Bisnis.com, JAKARTA – Dewan Karet Indonesia (Dekarindo) menyatakan kondisi industri karet awal 2021 mendapatkan berkah pemulihan ekonomi dari pandemi Covid-19.
Dampak dari penyakit gugur daun karet (GDK) dan pemulihan sektor manufaktur di China dinilai menjadi pendorongnya.
Ketua Umum Dekarindo Azis Pane menyatakan permintaan pada Januari 2021 telah naik sekitar 5-6 persen dari kondisi normal. Azis menduga hal tersebut disebabkan oleh naiknya permintaan ban dari Negeri Panda sekitar 5-10 persen pada awal tahun.

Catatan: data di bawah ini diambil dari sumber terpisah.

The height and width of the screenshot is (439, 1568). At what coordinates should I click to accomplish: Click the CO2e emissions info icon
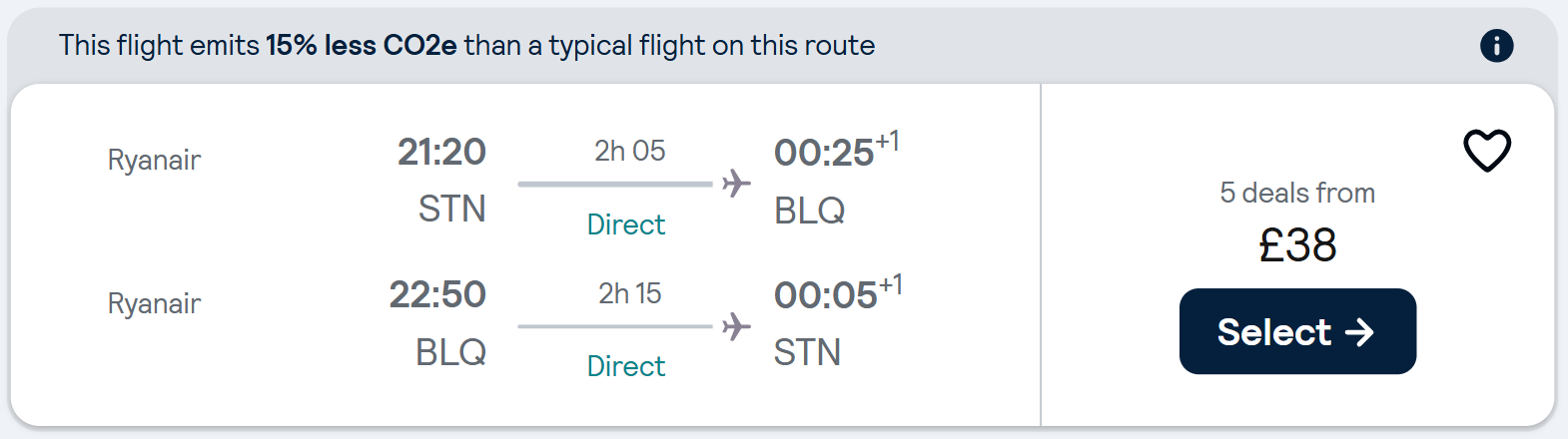tap(1496, 46)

"Artinya, industri otomotif di China sudah mulai bagus. Di dalam negeri baru [industri] sepeda motor yang bagus, tapi [permintaan dari kendaraan] roda empat belum seperti yang diharapkan," katanya kepada Bisnis, Rabu (6/1/2021).
Selain perbaikan permintaan, pasokan karet alam yang turun akibat penyakit GDK membuat harga karet di petani membaik. Azis mencatat volume produksi karet alam di negara penghasil karet pada kuartal IV/2020 turun sekitar 2,04 persen secara tahunan.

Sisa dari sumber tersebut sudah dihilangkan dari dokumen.